Two married Stone Oak-based doctors and their kids didn’t expect to contract COVID-19 during Spring Break, but their recovery is helping others battle coronavirus.
And, after beating the contagion, the couple said they feel it’s safe to return their offspring to school as long as safety protocols are maintained.
The physicians’ brush with the disease led them to contribute plasma through the South Texas Blood & Tissue Center in an attempt to heal other patients. They’re urging all who’ve developed antibodies to do the same.
“There’s a short window of opportunity to donate because your antibody levels rise quickly, then peak and decline in about two to three months,” said Elizabeth King, an obstetrician and gynecologist with Northeast OB/GYN Associates in Stone Oak who fell ill. “We only ended up being able to donate for about six to eight weeks. So, if people want to give back and help others, plasma is one of the treatments that helps.”
“There’s a shortage in San Antonio and all the hospitals have strict guidelines on dispensing it,” the doctor added.
The path to infection, and then recuperation, began when King and her husband, Aaron, a family-practice physician with HealthTexas Medical Group, ventured with their four children to Colorado’s mountains for a vacation.
They expected to relax and ski a little.
But, sometime during the road trip, 5-year-old Olivia, the Kings’ youngest, developed a cough, although no one was too concerned. News the state’s governor had issued warnings of a COVID-19 eruption in three counties hadn’t yet reached the remote Crested Butte resort where the family vacationed.
A little later, the couple canceled a scheduled birthday party with extended family and drove back to San Antonio over the weekend.
“We didn’t know there was an outbreak until we’d been in the car for three days with our kids,” said Aaron King.
While he initially tested negative, his wife was positive and became symptomatic. A week later, Aaron King also got sick.
“I immediately quarantined and didn’t return to work for 14 days,” Elizabeth King said. “Aaron quarantined longer, as did the kids. Schools had closed. Everything was pretty much shutting down.”
The couple, both in their early 40s, stayed in medical seclusion as a family and recovered within two weeks. Olivia and 8-year-old Eve had mild symptoms including a runny nose and cough.
Daniel, 13, and Kate, 11, the Kings’ other children, never became unwell.

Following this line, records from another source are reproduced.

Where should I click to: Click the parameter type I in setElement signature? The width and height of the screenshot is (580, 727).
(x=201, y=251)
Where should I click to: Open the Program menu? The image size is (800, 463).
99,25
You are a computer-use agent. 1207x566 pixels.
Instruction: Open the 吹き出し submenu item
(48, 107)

“We fortunately had a pretty mild case,” Aaron King said. His practice had received testing supplies the day he came back to town, so he arranged to have a swab done.
Early on, Elizabeth King experienced dizziness, fatigue, chills and fever; she underwent a drive-thru swab test through her husband’s company. She received her results 24 hours later.
In the midst of the new “normal,” which now involves wearing masks and social distancing — tactics the Kings support — both of the couple’s clinics closed to protect patients and moved to telemedicine within 48 hours of Gov. Greg Abbott’s initial statewide mandate to shelter in place.
“My group was really great about that,” Aaron King said. “It was important in limiting the spread of the virus. You can see that made a difference.”
But lax attitudes on the part of some when Texas reopened led to a surge in positive test results across the state, the physician noted.
In light of the growing numbers, the Texas Education Agency backtracked on a recent order requiring public schools to reopen for in-person instruction three weeks from the start of the fall semester. School districts will now be allowed to delay on-campus classes for at least four weeks.
School boards also may request waivers to continue remote learning for up to four additional weeks in areas seriously hit by the COVID-19 pandemic.
However, the Kings quickly acknowledged they aren’t trained to moonlight as teachers, and plan to send their youngsters to a local charter school this fall once restrictions are lifted.
“The school environment is a much better environment for learning, especially for the younger children,” Elizabeth King said. “Our kindergartner really struggled.”
“I feel having watched our kids do remote learning, that their education was not nearly as good as when they were being taught by professional teachers,” her spouse added. “Parents are not teachers. Teachers are trained professionals and do a much better job of teaching our children than laypeople. Most children are low-risk … and we think the chances of our kids contracting (COVID-19) again are relatively low.”